Teach Ideas, Not Ideology

Editor's note:

This op-ed column was published in the Los Angeles Times.

By
Lee C. Bollinger
April 17, 2005

This is a time of enormous stress for American colleges and universities.

Conflict and controversy have been roiling many of our nation’s campuses. Columbia, where I am the president, is one of them. Over the last several months, an intense, often angry debate has arisen over the manner in which some professors have addressed the Israeli-Palestinian conflict, and whether those professors have been intimidating students who express opposing viewpoints in the classroom.

Elsewhere, there’s been a national media campaign to stop University of Colorado professor Ward Churchill from speaking at Hamilton College and widespread criticism of Harvard President Lawrence H. Summers for his comments on women in math and science. Conservative activist David Horowitz and Students for Academic Freedom continue to pressure colleges and universities around the country over what they say is a left-wing bias in university classrooms.

Of course, it is hardly unprecedented for universities to make news, or for a professor to provoke a political firestorm. But today, that process is accelerated and intensified by forces outside the university’s gates -- by special interest groups, the media and increasingly strident voices on the Internet. In the week after a professor at our university called for “a million Mogadishus” to stop what he saw as America’s colonizing hubris, I received more than 20,000 e-mails and the phone lines in my office became inoperable. The professor had to be moved to an undisclosed new apartment because of threats.

Turbulent times pose enormous challenges to the teaching profession. Professors, like most Americans, have strong views about politically charged subjects. Anyone who has been a teacher knows how easy it is to be pulled into the fray -- to use the podium as an ideological platform, to indoctrinate a captive audience of students, to play favorites with the like-minded and silence the others.

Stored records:
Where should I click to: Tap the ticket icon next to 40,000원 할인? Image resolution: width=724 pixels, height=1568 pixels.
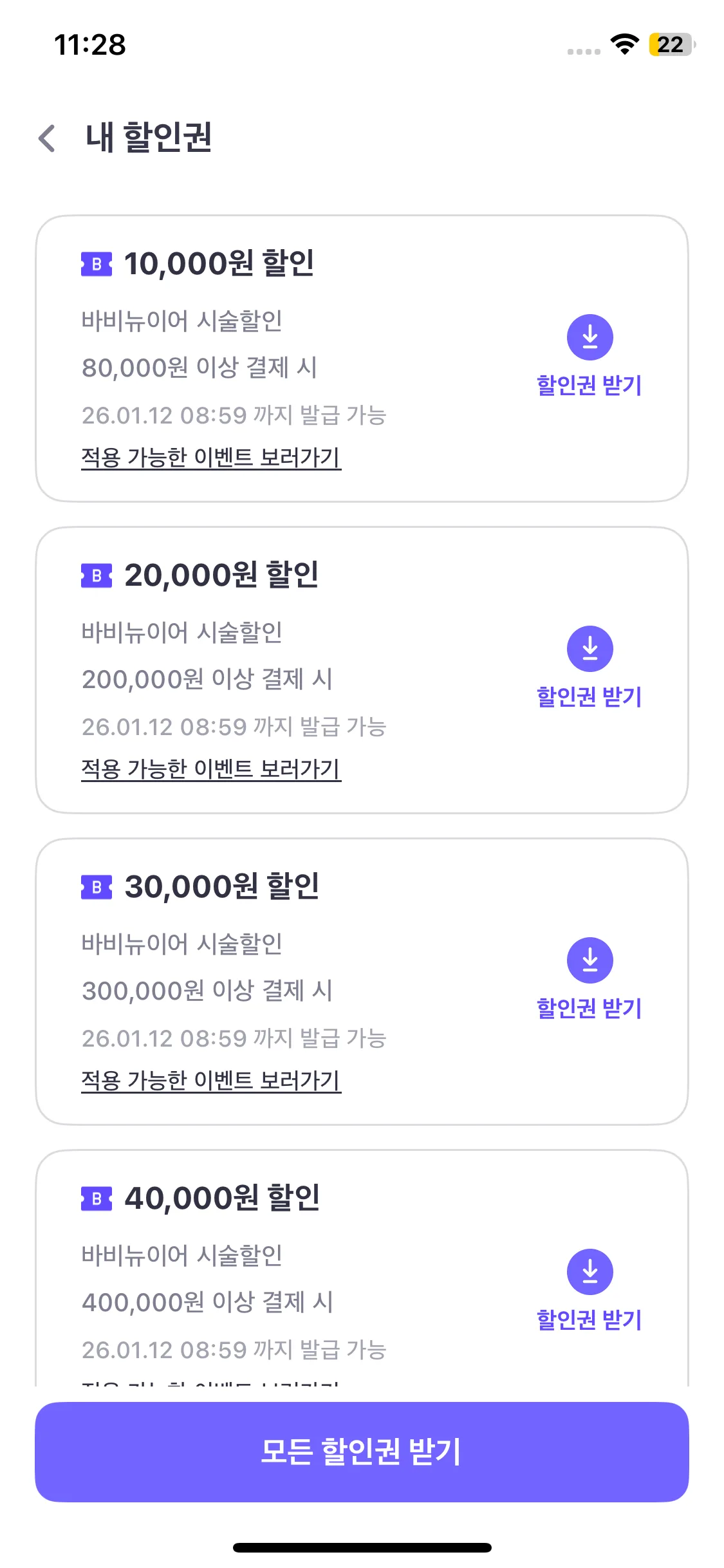pos(97,1199)
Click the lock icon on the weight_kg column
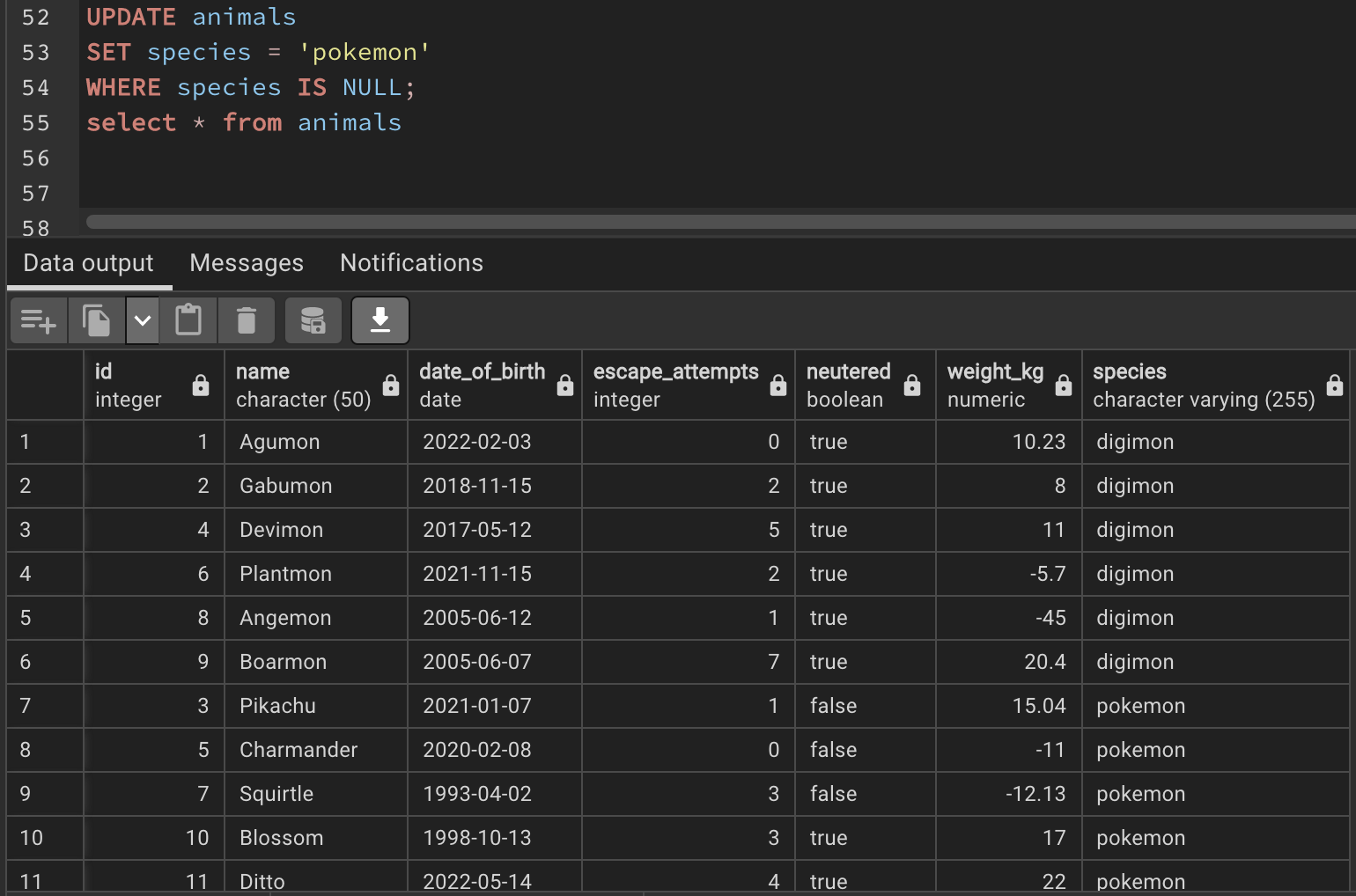Image resolution: width=1356 pixels, height=896 pixels. [1065, 386]

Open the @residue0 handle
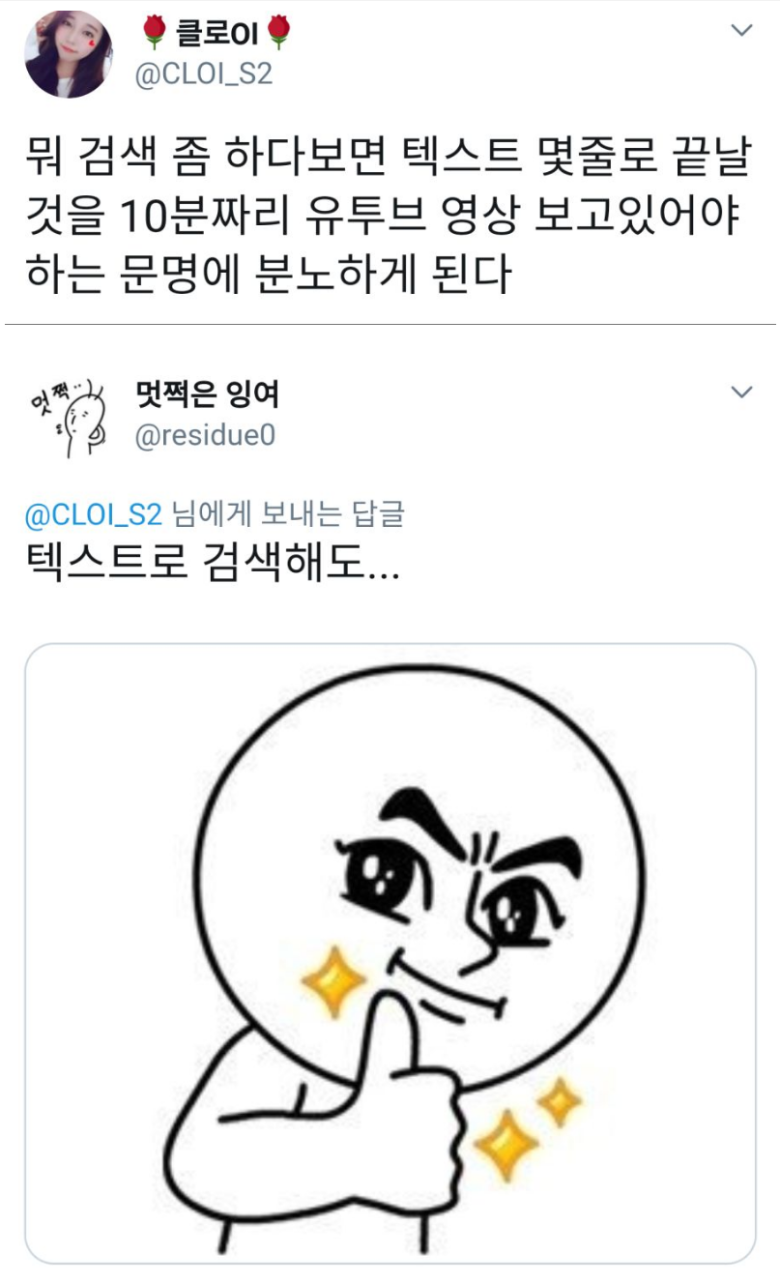[204, 436]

### PROBLEMS TO WORK ON
• A. According to the op-ed on campus controversy, how many e-mails did the president receive in the week after a professor called for "a million Mogadishus"?
• B. Using the op-ed on campus controversy, explain why turbulent times pose enormous challenges to the teaching profession.
• C. Carry on the op-ed on campus controversy beyond its final sentence.

### SOLVED TASKS
• A. More than 20,000.

• B. Professors, like most Americans, hold strong views about politically charged subjects. That makes it easy for a teacher to be pulled into the fray by using the podium as an ideological platform, indoctrinating a captive audience of students, and playing favorites with the like-minded while silencing others.

• C.
In times like these, some question whether universities should even be teaching sensitive subjects like the Middle East or 9/11. But universities, as institutions committed to free inquiry, have a responsibility to examine all issues. Still, when discussing matters of great controversy, it is especially important that we resist the temptation to take a hard ideological line in the classroom; instead, we must embrace what I call the “scholarly temperament.”

Of all the qualities that define an academic community, the scholarly temperament is perhaps the most vital to our mission. It requires us to acknowledge the difficulty and complexity of things, to set aside our preexisting beliefs, to hold simultaneously in our minds multiple angles of seeing things, to allow ourselves seemingly to believe another view as we consider it. Because it runs counter to many of our natural impulses, this kind of extreme openness of intellect requires both daily exercise and a community of people dedicated to keeping it alive.

"Cultivating this scholarly temperament is among the highest aims of any university. It means professors should use the classroom as a sanctuary to explore ideas and to teach critical thinking, rather than inculcate a particular ideology."

Cultivating this scholarly temperament is among the highest aims of any university. It means professors should use the classroom as a sanctuary to explore ideas and to teach critical thinking, rather than inculcate a particular ideology.

Of course, like everyone else, professors have the right to believe whatever they believe, and to say so in the public sphere. The classroom, however, is not Hyde Park Corner. Nor are our universities merely a paymaster to a collection of independent contractors who play entirely by their own rules. Rather, we as faculty members are part of a community of scholars governed by rigorous and time-tested standards of intellectual quality.

In 1915, the founding document of the American Association of University Presidents described the professor as one who is steeped in “prolonged and specialized technical training,” and who is “shaped or restricted by the judgment ... of professional scholars...”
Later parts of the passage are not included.